Note that MySQL’s Filesort uses more temporary storage than you might expect, because it allocates a fixed amount of storage for each sorted element. These storage Spaces should be large enough to hold the largest elements, and fields such as VARCHAR use the corresponding maximum length. Also, if you are using the UTF-8 character set, MuSQL allocates 3 bytes per character. As a result, we find that poorly optimized queries can result in temporary storage on disk that is several times larger than the storage space of the data table itself.

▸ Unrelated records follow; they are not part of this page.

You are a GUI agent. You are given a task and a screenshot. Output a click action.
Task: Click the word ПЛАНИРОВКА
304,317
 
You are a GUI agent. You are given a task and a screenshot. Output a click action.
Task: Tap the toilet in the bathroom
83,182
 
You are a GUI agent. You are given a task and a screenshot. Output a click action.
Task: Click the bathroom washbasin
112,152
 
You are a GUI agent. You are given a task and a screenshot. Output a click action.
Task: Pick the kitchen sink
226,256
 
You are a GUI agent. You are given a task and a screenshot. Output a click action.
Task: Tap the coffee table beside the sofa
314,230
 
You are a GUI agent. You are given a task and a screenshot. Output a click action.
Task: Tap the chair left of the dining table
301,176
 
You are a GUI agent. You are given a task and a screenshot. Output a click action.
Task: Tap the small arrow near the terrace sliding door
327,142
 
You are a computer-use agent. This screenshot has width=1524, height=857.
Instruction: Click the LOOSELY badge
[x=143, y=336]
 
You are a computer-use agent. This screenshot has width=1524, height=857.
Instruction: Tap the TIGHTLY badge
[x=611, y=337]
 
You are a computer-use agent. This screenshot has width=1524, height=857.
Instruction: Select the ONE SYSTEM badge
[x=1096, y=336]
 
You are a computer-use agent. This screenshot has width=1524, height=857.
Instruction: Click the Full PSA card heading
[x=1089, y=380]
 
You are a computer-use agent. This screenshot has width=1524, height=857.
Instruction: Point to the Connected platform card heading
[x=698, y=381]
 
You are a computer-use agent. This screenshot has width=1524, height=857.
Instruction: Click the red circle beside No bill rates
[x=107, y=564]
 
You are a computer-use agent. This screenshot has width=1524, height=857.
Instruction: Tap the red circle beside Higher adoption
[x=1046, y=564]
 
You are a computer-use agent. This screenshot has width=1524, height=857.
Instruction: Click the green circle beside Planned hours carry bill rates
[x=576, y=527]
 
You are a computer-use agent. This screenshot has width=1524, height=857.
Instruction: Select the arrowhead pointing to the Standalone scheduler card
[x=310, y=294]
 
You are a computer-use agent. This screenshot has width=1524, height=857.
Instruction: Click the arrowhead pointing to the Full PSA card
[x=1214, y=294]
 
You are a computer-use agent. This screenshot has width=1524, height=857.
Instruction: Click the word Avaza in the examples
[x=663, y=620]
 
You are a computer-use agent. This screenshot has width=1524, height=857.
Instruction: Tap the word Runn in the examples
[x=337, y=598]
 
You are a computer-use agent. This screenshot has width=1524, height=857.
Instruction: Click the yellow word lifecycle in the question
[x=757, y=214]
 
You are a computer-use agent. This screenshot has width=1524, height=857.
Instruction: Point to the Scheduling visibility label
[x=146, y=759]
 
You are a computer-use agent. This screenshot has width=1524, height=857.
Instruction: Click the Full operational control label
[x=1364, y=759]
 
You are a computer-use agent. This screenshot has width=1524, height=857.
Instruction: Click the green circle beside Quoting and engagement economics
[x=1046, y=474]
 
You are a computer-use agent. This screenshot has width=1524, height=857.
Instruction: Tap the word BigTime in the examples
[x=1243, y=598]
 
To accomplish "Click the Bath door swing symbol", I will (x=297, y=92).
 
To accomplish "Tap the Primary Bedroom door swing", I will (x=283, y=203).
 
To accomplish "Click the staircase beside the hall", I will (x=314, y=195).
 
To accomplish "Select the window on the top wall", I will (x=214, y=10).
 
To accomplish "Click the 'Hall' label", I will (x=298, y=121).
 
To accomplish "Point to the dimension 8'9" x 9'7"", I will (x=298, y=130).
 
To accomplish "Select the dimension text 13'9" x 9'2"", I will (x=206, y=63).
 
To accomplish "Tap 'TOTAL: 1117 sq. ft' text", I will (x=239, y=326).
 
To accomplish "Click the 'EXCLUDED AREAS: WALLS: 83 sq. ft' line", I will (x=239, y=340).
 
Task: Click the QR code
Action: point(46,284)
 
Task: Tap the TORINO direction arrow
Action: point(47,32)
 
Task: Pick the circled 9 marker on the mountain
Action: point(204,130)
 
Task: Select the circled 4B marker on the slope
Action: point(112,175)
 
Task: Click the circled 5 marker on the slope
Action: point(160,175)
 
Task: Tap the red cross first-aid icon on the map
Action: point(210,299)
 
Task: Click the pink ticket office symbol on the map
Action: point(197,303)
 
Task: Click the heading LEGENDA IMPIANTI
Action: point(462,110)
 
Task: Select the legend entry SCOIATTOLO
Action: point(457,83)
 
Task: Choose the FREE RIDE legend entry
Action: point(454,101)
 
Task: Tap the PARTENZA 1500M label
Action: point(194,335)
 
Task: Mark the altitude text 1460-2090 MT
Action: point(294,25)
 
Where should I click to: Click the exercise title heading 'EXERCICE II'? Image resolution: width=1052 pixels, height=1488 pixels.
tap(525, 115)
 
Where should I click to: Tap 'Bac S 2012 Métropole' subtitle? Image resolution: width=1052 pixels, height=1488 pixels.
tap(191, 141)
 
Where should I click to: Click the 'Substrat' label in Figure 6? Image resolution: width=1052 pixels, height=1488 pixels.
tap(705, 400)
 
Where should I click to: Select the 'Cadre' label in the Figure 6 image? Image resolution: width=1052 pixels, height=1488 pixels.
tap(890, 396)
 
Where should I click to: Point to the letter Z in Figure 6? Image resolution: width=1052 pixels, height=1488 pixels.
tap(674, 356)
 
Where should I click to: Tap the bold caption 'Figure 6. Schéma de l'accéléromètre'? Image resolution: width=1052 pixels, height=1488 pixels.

When sorting federated queries, MySQL may perform file sorting twice during query execution. If the ORDER BY clause only refers to the first table of the union query, MySQL can file sort the table before processing the union query. If this is the case, “Using Filesort” will be displayed in the Extra field in EXPLAIN. For other sorts — for example, if the ORDER BY column is not the first table, or if the ORDER BY column is used for more than one table — MySQL must use temporary tables to cache the query results, and then file sorts the temporary tables after the joint query is complete. In this case, EXPLAIN shows “Using temorary; Using filesort “. If the LIMIT constraint is included, it occurs after the file sort, so the storage space for temporary tables and file sorts can be very large.

MySQL 5.6 introduces a major improvement when you only need to sort a subset of data rows, such as LIMIT. Instead of sorting the entire result set and returning a portion of the data, MySQL sometimes throws away rows that are not needed to improve sorting efficiency. However, sorting also needs to be used with care and is likely to lead to a surge in storage usage that will eventually overload the system.